Excerpt to read.
------------------------------------------------------------------------
Elon Musk’s Crazy Twitter Tweets, Amplify’s Oil Spill And Kohl’s Retail Dumpster Fire

Elon Musk Speaks At Satellite Conference In Washington, DC

Win McNamee/Getty Images News

Throughout my 20s and 30s, I mostly worked out on Excel – building my career, my business, and investment portfolio. Only well into my 40s did I get serious about fitness. I had thought a lot about starting but took years between the time I first wanted to try something and the time I showed up. I wasn’t fast enough to try trail running, strong enough to try CrossFit, tough enough to try Jiu Jitsu or MMA, or flexible enough to try yoga. I knew I wanted to do each, but I’d look stupid. I really wanted to try out yoga, but there would be all of these young moms with balance and flexibility, and I’d be the one bald old dude with neither. My solution became my mantra – just show up and “just look stupid”. If it was what I was supposed to do, I should just start without thinking about it too much. I revealed my lack of speed, strength, toughness, balance and flexibility. And improved each 1% each time I did. I was willing to look stupid, but after a while didn’t look quite so stupid anymore. Or care what I looked like.

When approaching an idea, I first ask if my source is honest (no need to go further when I’m being lied to) before asking if he’s smart. Once I’ve narrowed down the world to the overlap between honest and smart, I have a third circle to my mental Venn Diagram – is he trying to look smart or actually make sense. A lot of high-priced helpers are able to put together lucrative careers just trying to look smart. But what I look for is someone indifferent to looking smart if the idea actually makes sense. Because these two are so often in tension, a willingness to look stupid, at least for a while, can be where some of the best ideas are hidden in plain sight.
------------------------------------------------------------------------
Stated goal. Could you retype part of the piece on looking stupid word for word, starting at the words that contain "When approaching an" and stopping after "in plain sight."? Rely only on the piece on looking stupid.

Information provided.
------------------------------------------------------------------------
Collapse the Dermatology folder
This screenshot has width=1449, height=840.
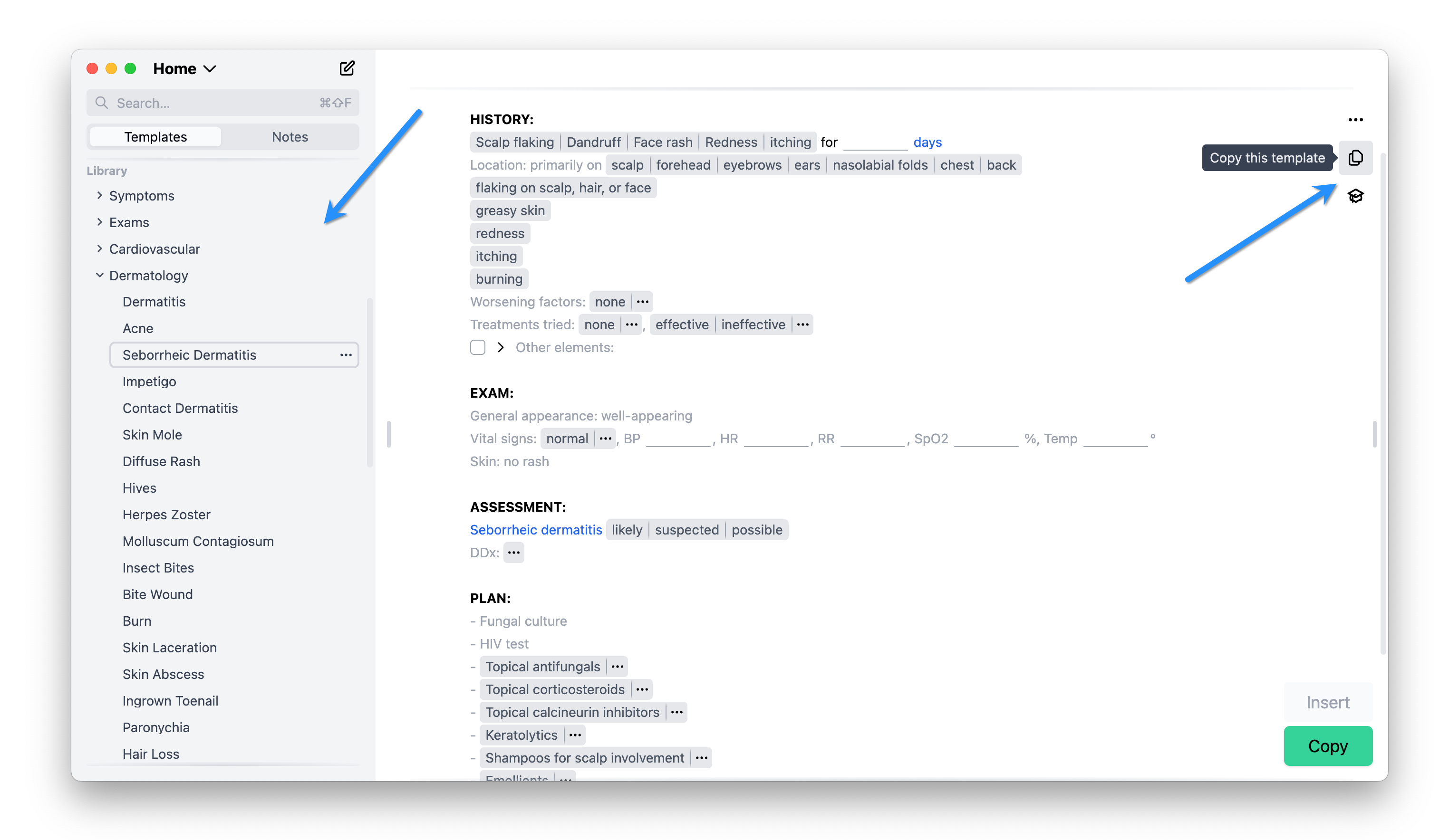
------------------------------------------------------------------------
Reply.
When approaching an idea, I first ask if my source is honest (no need to go further when I’m being lied to) before asking if he’s smart. Once I’ve narrowed down the world to the overlap between honest and smart, I have a third circle to my mental Venn Diagram – is he trying to look smart or actually make sense. A lot of high-priced helpers are able to put together lucrative careers just trying to look smart. But what I look for is someone indifferent to looking smart if the idea actually makes sense. Because these two are so often in tension, a willingness to look stupid, at least for a while, can be where some of the best ideas are hidden in plain sight.